There are two ways by which you can make money in the stock market and they are:

  1. Long-term investors: Long-term investors intend to hold their stocks for a long time (5-10 years). When you invest for the long term, the returns are compounded year on year and hence, one can earn a return that beats inflation. Long-term investors are most likely to invest in large-cap stocks and value stocks. One can find all these stocks in the groww stocks list to invest in. 
  2. Short-term traders: Short-term traders are most likely to buy and sell within the same day and sometimes within a week. If you want to become a short-term trader, you need to learn stock market trading and that will also improve your share market knowledge. Trading in the stock market involves learning about technical analysis, trading charts, patterns, and indicators like moving average, RSI, or Bollinger bands.  

To conclude, investing in the stock market is considered the best way to generate wealth over time but one should also be aware of the risk associated with it. understand yourself, risk tolerance, investment goals, and the time horizon of your investment. One should invest in the stock market only after learning about the Indian stock market basics for beginners

Important things to remember:

1. Do Not Blindly Follow Hot Tips

No matter how credible the source is, never follow a stock marketing tip blindly without conducting thorough research personally. Always select the stocks after doing proper research and analysis on the performance as well as the companies. While some tips can work out to give you huge benefits, the wrong ones can push you down under the risk pretty quickly. 

2. Eliminate Loser Stocks from Portfolio 

There is absolutely no guarantee that a stock will rise after a great fall. Know that it is extremely important to be practical about what is possible and what's impossible in the stock market.
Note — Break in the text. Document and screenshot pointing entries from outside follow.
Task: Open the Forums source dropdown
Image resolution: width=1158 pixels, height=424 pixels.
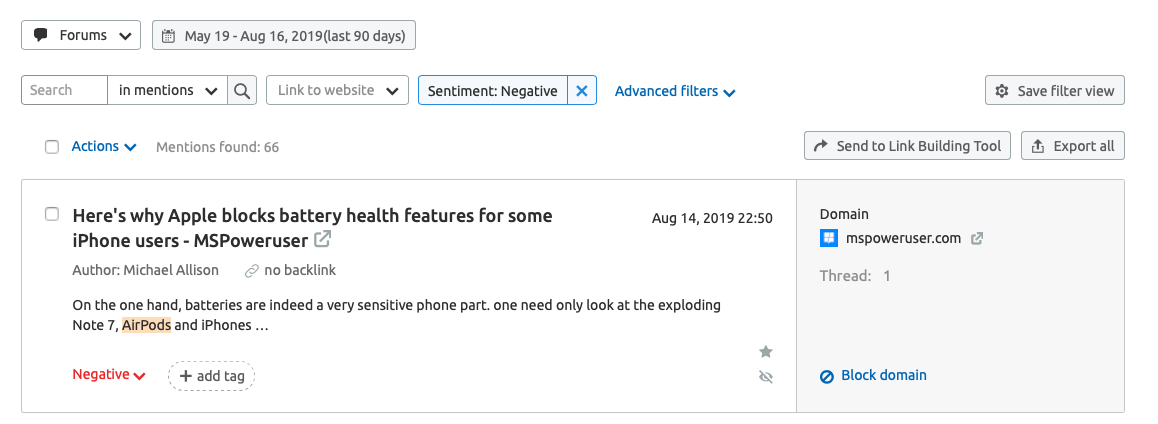Action: 81,35
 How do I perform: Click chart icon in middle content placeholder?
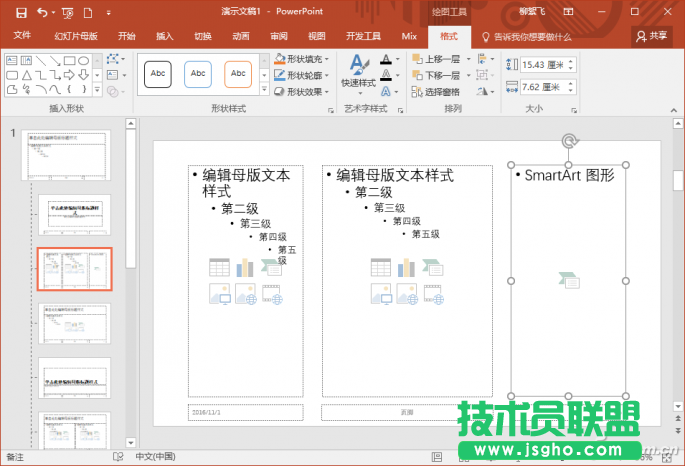pyautogui.click(x=408, y=267)
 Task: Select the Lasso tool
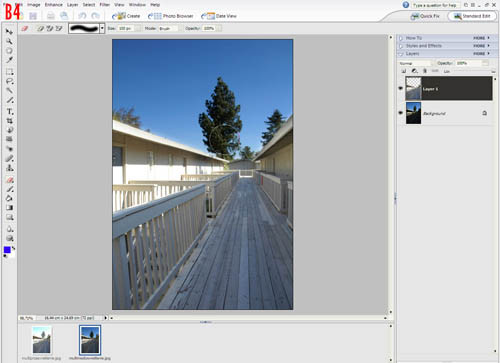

So, upon realizing that a stock is performing poorly in your portfolio, accept your mistake and sell it immediately to prevent further losses. 

3. Don't Exceed Your Investment Budget Abruptly 

While it's true that long-term investments are way better than other forms of investment, you shouldn't exceed your investment budget in a haste. Instead, decide on a fixed amount and invest it across various good stocks. Rather than investing in only one stock, divide your budget evenly across multiple good-performing stocks and shares.